(Given text)

◆ ◆ ◆ ◆ ◆

The principal weakness of the manuscript, in its present form, is that only insufficient evidence are provided to allow judging how AVA can perform in more difficult tasks, for which software like SAP is often used. For example, can AVA perform robust tutor-pupil similarity measurement in zebra finches? Can it identify clusters in young zebra finches? There is also no serious attempt to show replicability across different training sets. Once these concerns are address I feel that the manuscript should be appropriate for publication.

We appreciate the reviewer’s positive assessment of the work. Based on the reviewer’s suggestions, we have implemented several new analyses detailed below. We hope the reviewer agrees that these significantly enhance the work by demonstrating the robustness and applicability of the VAE.

1. Detecting similarly as in Figure S5 across random repetition of the same zebra finch syllable spectrograms is not convincing enough. It is important to show how well can AVA performs when comparing tutor and pupil zebra finch songs. This testing should include examples of tutor pupil zebra finch songs (some with high similarity and others with lower similarity) should be plotted using UMAP projection as in Figure 6b.

This is an excellent suggestion. To address this, we have added an entirely new analysis (Figure 7) to test how well the VAE-based approach performs detecting tutor and pupil song similarity. In this analysis we take 10 pairs of zebra finch tutors and pupils and inspect the VAE’s learned representations using both syllable-based and shotgun VAE approaches. For both approaches, we find highly similar learned representations for the tutor and pupil pairs (Figure 7a,d). Additionally, we find that the VAE represents finer scale variations in the quality of song copying (Figure 7b,e) and demonstrate that the maximum mean discrepancy (MMD) metric proposed earlier in the manuscript is effective for quantifying the quality of song copying. We believe this constitutes a novel advance on current practice for quantifying tutor/pupil similarity in zebra finch song.

◆ ◆ ◆ ◆ ◆

(Data rows)
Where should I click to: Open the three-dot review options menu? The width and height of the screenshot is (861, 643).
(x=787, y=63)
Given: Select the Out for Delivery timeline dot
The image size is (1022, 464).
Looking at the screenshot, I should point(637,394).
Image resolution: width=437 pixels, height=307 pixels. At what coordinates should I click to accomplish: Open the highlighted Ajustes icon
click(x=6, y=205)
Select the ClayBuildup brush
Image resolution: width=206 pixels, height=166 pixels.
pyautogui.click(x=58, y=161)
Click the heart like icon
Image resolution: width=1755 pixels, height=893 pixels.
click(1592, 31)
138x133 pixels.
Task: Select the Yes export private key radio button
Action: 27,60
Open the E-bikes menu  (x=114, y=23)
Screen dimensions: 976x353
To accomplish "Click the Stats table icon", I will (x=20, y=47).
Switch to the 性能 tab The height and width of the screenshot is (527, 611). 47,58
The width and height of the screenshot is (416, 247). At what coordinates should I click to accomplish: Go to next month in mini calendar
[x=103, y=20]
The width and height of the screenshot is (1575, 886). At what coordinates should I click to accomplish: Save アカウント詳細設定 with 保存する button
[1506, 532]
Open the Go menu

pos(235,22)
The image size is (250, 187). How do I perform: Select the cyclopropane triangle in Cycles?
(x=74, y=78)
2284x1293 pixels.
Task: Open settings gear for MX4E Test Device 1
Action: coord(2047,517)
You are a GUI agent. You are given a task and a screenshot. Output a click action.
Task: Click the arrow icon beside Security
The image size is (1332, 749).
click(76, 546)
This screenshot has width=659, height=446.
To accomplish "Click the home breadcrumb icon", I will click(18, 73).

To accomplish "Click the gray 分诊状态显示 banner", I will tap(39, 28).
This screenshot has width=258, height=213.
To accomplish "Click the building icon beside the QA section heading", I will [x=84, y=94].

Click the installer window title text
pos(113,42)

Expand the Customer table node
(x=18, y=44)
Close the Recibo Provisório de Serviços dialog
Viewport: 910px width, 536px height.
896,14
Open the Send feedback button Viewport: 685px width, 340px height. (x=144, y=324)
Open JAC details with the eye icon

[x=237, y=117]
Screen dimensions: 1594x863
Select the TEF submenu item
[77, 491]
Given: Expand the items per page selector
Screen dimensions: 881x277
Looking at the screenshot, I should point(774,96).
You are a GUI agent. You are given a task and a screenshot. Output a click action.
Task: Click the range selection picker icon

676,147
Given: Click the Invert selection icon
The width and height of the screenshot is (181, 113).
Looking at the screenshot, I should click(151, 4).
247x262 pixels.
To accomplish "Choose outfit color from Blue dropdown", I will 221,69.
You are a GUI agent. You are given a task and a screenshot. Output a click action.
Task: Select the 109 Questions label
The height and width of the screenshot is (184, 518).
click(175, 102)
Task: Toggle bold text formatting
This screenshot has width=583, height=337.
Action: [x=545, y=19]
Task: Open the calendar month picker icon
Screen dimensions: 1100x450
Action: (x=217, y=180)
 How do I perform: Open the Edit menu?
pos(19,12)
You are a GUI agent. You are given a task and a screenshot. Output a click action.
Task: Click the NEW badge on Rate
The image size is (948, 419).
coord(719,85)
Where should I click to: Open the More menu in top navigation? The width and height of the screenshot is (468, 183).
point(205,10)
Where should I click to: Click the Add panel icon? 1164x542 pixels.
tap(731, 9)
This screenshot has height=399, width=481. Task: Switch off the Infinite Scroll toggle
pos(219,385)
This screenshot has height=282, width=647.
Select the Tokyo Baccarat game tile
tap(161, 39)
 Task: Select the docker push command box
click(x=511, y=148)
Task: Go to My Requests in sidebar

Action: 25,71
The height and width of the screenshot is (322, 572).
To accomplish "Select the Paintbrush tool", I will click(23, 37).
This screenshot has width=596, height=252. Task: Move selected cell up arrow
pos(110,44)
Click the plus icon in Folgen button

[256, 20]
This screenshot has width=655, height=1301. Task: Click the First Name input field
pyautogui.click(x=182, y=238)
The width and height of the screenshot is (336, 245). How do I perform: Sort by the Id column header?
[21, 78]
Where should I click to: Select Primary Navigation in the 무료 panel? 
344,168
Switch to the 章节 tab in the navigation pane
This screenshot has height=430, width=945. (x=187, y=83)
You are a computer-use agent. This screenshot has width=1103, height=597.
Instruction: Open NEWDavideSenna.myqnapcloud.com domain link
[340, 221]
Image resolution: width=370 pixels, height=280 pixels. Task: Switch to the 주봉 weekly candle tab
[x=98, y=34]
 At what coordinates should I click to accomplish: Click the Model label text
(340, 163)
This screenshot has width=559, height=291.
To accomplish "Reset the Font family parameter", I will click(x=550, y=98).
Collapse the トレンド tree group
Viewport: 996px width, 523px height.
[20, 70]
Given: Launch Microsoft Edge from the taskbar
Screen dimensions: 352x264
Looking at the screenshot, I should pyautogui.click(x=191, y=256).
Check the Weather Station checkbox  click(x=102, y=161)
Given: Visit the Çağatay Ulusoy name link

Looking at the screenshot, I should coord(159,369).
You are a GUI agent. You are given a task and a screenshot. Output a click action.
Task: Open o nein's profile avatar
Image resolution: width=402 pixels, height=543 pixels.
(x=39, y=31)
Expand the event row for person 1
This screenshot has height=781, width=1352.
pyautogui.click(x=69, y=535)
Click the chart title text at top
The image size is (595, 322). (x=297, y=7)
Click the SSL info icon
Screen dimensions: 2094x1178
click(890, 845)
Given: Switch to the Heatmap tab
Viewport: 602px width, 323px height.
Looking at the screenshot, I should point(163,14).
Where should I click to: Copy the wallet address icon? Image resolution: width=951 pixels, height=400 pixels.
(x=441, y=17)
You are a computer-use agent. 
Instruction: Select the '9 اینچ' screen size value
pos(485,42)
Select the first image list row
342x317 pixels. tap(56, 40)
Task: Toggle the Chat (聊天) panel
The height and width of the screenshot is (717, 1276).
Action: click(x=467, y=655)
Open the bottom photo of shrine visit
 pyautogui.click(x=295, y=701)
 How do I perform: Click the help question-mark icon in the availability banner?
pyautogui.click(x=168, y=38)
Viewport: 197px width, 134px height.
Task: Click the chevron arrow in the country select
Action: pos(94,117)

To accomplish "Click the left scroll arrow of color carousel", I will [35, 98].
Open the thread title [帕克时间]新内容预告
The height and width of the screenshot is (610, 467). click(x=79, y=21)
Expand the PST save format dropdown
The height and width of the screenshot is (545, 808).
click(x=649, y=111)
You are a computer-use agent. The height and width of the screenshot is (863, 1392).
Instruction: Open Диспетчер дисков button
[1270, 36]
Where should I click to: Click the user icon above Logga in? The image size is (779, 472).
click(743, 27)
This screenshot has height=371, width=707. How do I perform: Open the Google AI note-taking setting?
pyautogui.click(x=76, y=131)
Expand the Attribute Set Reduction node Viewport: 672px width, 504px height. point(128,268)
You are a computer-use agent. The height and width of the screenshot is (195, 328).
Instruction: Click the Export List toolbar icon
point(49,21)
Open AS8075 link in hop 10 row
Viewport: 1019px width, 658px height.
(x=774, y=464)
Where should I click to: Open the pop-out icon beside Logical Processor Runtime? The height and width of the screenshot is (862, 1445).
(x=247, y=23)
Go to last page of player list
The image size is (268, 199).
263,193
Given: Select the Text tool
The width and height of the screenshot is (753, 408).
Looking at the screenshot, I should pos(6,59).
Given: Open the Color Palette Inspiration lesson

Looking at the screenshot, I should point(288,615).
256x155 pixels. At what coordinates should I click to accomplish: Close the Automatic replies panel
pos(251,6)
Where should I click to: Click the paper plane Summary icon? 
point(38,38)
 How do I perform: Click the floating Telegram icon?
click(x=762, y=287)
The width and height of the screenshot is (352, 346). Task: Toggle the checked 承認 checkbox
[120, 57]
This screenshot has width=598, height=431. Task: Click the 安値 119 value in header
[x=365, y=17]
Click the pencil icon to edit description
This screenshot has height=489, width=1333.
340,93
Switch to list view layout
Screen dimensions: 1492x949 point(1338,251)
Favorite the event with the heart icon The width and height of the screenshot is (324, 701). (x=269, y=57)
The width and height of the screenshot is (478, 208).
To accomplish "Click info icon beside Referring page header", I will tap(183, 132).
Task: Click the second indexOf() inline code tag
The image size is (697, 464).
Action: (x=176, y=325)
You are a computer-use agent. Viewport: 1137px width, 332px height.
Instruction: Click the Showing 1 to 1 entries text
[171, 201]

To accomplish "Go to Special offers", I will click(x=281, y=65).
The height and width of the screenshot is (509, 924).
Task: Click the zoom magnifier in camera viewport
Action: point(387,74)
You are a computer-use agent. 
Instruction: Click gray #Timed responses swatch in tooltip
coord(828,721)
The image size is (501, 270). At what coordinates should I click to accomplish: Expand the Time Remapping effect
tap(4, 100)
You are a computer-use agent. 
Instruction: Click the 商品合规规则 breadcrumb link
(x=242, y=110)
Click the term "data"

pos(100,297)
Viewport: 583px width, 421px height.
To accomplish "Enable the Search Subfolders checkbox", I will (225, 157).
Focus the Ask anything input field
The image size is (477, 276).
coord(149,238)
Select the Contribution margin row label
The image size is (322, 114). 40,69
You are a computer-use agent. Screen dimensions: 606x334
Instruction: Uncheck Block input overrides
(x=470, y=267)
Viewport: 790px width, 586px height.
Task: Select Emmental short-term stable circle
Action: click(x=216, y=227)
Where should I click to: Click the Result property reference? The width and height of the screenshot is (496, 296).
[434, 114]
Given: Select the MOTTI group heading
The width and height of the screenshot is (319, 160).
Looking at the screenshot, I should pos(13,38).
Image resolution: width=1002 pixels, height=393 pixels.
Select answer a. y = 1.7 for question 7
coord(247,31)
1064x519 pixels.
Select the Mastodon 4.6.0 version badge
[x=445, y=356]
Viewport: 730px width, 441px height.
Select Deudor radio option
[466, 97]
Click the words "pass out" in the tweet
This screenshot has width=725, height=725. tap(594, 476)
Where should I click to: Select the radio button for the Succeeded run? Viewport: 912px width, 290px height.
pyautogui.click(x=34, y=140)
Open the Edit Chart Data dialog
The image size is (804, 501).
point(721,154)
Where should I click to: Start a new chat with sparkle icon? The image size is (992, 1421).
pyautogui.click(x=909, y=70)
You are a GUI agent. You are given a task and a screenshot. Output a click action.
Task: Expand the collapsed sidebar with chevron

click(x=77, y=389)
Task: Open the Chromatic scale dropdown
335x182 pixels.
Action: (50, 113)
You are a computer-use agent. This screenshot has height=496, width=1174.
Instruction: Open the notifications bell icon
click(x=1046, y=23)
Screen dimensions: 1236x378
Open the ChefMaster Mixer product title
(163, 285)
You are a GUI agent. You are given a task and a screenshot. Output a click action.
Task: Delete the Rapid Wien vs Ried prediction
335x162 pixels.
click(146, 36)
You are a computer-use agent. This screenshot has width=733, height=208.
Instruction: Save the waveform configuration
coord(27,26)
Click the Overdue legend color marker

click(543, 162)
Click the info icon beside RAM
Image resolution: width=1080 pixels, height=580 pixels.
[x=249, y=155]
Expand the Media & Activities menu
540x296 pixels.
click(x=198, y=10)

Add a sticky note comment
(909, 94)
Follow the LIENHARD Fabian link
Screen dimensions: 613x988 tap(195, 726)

◆ ◆ ◆ ◆ ◆

According to the review response, what did the new Figure 7 analysis show that leads the authors to call it a novel advance in quantifying tutor/pupil similarity in zebra finch song?

Across 10 tutor/pupil pairs, both the syllable-based and shotgun VAE approaches produced highly similar learned representations for tutors and pupils. The VAE also captured finer-scale variations in the quality of song copying. The maximum mean discrepancy (MMD) metric proved effective for quantifying that copying quality.